Hoje faço 65 anos. Não tenho a menor ideia do que isso
significa, mas é uma idade difícil. Achei que os cinquenta fossem um marco, e
talvez tenham sido, mas não me senti assim, como estou me sentindo, meio à
deriva, meio em abismo. Ainda era bem menina naquele então pra rir do meio
século - em 2000 estava me aposentando da Universidade, tinha a fantasia de que
me estava libertando para enfim procurar o trabalho para o qual havia nascido,
sem as obrigações de frequentar reuniões chatíssimas, nem ter que estar em sala
de aula às sete da manhã. Não foi bem assim que os anos se mostraram. Eu tomei
um ser sob meus cuidados, e descobri que tomar conta de outrem é minha
especialidade - e meu tormento também. E pude entender por que não tive filhos
- não foi apenas porque tive que trabalhar muito, estudar muito, escrever
muito, produzir muito, viajar muito - há mulheres que fazem tanto quanto eu fiz
e mantêm uma família, mesmo com dificuldades. Eu não poderia, porque cuidar
para mim é um ato de abnegação quase total. Eu não apenas cuido, como me torno
- exupéryanamente - para sempre responsável pelo ser cuidado. Daí que minha
vida, que ia ser livre, leve e solta, fincou-se no chão das responsabilidades e
durante anos não vi as três cores do filme.

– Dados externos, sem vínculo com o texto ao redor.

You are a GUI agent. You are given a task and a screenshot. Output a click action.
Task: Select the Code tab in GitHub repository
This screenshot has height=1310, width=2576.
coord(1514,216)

Depois, outros acontecimentos
vieram, outras voltas no caminho, e outros cuidados me foram exigidos: entrei
em outra Universidade, voltei às aulas e à rotina acachapante; minha saúde
sofreu um baque, me tratei, sofri e fiquei relativamente boa - sempre by myself. O que eu não
sabia é que minha excessiva autossuficiência haveria de cobrar seu preço, e
cobrou sob forma de uma certa descompensação, que levaria alguns anos para se
resolver. Em seguida, ainda meio zonza, a mãe requer cuidados, sofre um AVC, e
a persona cuidadora entra em cena de novo. Desde 2010 venho exercendo o papel
com afinco, até que não deu mais e tive que - tive que - cair fora. Cheguei há
pouco mais de um mês nessa Vila Velha, que de velha não tem nada; nesse Espírito Santo, que eu acolho em seu
nome, e no meu.
Aos sessenta e cinco, recomeçar a busca, tentar cuidar de
mim com o mesmo zelo e afinco com que minhas asas sempre se abriram para
abrigar o que ou quem sob elas se recolhesse. Recolher as asas. Redefinir a
rota. Afinal, voar não é com os pássaros?